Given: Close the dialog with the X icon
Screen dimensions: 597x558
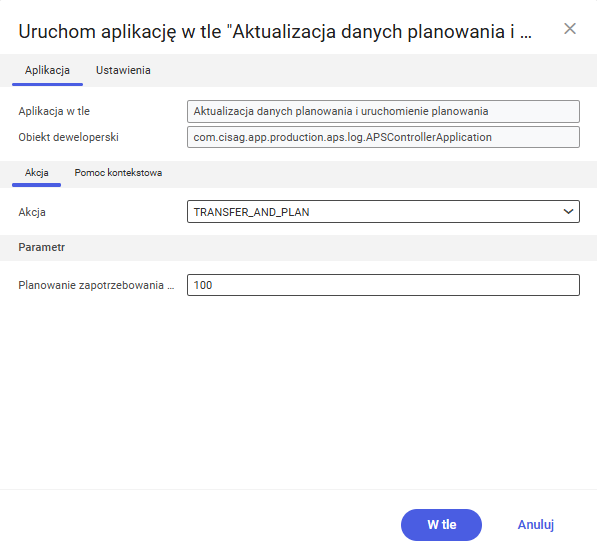Looking at the screenshot, I should click(x=570, y=29).
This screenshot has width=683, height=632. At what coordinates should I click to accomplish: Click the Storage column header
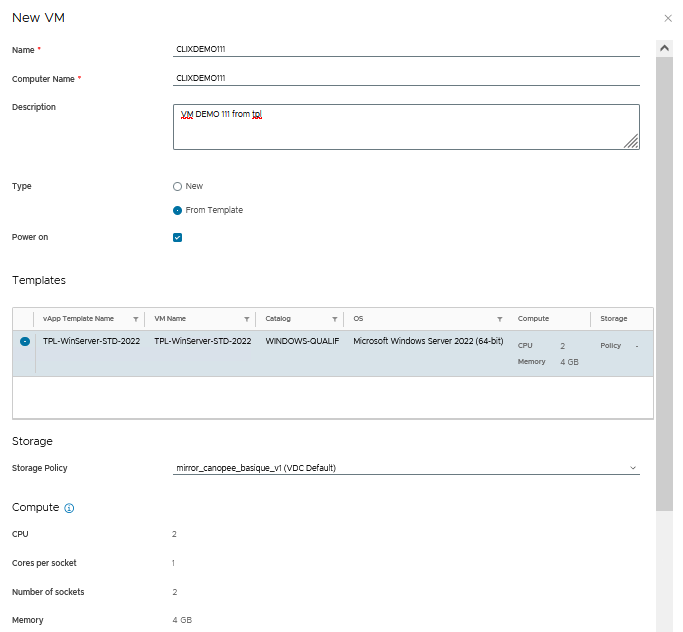[x=614, y=319]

::::::::::

=== Your goal ===
Print the complete listing exactly, apart from any pictures.

=== Reply to the exercise ===
Given: Close the dialog with the X icon
Screen dimensions: 597x558
Looking at the screenshot, I should click(x=570, y=29).
This screenshot has width=683, height=632. At what coordinates should I click to accomplish: Click the Storage column header
[x=614, y=319]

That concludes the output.